◆ WHAT TO WORK ON
Update the lines from the one containing "Task: Click the five-star" through the one containing "will tap(1151, 60).", inclusive, so that "Viewport" becomes "Screen" and nothing else changes.

◆ Target pointing data
* Start *

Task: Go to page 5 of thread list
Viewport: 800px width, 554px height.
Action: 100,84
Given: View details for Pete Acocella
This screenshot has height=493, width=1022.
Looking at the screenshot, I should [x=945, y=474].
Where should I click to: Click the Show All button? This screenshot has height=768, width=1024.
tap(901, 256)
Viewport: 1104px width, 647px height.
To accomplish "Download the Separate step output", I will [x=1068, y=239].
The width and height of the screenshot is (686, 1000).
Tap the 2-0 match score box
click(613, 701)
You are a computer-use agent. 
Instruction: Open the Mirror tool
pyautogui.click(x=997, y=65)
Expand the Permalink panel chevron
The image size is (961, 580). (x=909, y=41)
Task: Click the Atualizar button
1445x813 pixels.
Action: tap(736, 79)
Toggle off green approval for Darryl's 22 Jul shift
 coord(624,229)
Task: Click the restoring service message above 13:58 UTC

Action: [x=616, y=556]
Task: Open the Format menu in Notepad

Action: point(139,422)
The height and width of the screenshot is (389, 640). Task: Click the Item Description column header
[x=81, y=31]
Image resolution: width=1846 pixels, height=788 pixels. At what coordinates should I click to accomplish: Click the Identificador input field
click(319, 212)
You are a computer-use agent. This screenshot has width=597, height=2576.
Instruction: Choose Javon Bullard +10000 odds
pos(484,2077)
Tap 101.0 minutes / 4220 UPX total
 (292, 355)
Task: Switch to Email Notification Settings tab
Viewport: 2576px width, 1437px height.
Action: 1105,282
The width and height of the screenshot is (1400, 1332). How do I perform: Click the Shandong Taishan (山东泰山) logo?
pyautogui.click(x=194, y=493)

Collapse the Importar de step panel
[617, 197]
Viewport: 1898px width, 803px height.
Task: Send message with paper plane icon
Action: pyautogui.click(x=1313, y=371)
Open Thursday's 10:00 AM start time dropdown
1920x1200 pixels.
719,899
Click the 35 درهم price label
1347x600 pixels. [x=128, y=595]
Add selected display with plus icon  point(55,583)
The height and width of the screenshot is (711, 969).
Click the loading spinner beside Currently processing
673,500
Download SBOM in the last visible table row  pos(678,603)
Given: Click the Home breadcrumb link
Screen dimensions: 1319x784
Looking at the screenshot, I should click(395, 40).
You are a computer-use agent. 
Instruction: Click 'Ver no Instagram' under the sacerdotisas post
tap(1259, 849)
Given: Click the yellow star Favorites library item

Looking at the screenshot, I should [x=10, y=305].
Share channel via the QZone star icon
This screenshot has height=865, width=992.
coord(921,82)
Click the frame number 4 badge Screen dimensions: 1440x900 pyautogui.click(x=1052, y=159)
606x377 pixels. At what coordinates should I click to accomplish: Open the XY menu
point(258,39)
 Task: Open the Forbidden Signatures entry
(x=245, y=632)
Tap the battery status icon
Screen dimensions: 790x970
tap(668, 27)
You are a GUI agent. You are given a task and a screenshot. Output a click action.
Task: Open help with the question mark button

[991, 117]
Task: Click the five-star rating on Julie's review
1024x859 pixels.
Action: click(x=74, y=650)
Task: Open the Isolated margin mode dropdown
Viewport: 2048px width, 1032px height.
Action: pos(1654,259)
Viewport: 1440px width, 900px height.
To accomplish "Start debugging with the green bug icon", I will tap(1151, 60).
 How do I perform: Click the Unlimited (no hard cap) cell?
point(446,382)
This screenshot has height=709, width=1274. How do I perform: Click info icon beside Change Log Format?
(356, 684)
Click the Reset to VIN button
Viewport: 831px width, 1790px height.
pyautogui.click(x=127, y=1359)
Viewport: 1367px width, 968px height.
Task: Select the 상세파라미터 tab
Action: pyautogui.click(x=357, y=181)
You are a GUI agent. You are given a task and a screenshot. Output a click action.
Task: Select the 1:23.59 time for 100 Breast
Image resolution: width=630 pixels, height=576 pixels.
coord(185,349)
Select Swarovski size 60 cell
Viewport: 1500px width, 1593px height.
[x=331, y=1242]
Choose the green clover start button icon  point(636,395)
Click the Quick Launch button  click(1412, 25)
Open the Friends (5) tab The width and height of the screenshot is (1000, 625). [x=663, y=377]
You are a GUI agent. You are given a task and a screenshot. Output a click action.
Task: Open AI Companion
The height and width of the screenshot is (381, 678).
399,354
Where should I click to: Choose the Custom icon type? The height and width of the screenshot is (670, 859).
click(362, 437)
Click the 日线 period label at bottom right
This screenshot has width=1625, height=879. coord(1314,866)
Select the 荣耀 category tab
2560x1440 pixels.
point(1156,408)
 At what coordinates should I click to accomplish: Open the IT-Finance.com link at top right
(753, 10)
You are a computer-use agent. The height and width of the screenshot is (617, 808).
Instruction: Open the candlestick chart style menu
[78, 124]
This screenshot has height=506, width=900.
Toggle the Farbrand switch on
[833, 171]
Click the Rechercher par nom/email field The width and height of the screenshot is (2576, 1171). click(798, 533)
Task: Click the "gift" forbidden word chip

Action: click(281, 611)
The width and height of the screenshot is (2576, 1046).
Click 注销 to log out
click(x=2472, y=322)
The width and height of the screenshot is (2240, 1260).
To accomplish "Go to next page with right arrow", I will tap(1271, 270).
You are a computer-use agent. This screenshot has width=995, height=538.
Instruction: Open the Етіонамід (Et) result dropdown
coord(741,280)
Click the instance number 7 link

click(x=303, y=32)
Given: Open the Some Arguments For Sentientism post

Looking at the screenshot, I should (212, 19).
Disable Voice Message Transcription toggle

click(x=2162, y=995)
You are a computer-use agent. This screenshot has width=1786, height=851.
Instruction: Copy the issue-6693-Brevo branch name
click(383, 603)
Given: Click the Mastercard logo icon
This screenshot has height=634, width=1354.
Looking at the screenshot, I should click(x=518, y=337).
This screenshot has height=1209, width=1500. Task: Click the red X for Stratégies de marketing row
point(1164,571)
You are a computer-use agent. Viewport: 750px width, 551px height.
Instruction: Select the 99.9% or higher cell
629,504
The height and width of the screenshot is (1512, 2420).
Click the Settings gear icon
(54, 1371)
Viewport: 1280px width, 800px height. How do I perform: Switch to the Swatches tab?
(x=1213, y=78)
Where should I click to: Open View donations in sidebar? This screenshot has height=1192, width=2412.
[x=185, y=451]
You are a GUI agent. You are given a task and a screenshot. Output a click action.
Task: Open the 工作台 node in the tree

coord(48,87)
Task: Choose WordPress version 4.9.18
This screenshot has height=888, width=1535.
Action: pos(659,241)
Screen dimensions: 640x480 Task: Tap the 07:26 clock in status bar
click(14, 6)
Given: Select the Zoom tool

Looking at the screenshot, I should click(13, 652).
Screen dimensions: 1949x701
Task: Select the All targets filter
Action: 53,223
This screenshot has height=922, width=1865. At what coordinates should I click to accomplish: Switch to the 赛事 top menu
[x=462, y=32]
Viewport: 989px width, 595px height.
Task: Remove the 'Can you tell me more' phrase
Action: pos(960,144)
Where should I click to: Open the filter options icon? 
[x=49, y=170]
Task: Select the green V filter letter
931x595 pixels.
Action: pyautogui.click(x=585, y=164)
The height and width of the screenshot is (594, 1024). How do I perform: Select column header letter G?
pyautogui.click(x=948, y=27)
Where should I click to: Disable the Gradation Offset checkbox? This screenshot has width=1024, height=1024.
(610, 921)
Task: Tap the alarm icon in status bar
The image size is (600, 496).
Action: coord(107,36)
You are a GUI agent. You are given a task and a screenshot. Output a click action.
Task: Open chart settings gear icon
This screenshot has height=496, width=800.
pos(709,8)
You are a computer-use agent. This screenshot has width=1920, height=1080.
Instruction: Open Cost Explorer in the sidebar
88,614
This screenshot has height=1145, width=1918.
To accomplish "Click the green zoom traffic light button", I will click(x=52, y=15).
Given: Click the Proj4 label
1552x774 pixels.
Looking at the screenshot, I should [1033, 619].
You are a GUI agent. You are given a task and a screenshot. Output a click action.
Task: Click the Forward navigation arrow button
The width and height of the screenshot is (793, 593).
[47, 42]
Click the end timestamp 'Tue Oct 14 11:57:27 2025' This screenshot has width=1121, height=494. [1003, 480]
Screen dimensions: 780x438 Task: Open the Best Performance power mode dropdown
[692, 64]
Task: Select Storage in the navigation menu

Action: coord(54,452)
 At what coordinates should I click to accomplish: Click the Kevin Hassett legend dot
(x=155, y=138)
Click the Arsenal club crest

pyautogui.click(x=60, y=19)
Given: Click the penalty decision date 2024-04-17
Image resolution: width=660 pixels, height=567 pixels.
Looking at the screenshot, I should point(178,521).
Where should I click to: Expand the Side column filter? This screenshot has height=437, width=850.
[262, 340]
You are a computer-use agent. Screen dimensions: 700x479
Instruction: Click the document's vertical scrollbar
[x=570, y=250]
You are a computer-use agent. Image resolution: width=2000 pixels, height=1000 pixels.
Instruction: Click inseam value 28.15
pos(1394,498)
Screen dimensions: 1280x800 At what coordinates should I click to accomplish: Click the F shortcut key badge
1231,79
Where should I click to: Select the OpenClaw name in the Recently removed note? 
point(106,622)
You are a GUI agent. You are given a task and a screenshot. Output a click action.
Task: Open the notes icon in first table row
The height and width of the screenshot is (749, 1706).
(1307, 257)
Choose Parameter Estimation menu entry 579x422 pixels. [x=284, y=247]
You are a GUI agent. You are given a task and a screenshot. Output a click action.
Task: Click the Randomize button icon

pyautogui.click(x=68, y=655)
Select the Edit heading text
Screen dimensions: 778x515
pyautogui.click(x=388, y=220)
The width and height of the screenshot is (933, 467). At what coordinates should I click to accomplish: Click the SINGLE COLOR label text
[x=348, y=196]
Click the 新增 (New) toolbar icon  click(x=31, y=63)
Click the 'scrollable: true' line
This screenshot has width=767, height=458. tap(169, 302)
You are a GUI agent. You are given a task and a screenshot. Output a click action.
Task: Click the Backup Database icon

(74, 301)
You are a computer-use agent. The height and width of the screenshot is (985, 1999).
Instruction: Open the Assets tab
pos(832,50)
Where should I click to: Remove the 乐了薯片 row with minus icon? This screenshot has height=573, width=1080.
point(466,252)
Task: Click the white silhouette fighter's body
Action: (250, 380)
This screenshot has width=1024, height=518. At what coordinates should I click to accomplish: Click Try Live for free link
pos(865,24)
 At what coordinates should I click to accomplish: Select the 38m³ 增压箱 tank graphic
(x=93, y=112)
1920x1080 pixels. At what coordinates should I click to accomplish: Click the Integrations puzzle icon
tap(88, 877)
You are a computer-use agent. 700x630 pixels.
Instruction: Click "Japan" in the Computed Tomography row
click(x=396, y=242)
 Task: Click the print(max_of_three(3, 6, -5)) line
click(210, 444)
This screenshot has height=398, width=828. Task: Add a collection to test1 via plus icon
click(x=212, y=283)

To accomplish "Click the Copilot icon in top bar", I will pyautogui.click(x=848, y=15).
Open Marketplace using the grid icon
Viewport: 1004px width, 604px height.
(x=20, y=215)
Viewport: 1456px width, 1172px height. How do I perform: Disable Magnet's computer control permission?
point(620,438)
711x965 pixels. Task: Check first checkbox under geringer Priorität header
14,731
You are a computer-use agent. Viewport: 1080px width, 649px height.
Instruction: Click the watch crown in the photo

* End *

◆ THE RESULT
Task: Click the five-star rating on Julie's review
1024x859 pixels.
Action: click(x=74, y=650)
Task: Open the Isolated margin mode dropdown
Screen: 2048px width, 1032px height.
Action: pos(1654,259)
Screen: 1440px width, 900px height.
To accomplish "Start debugging with the green bug icon", I will tap(1151, 60).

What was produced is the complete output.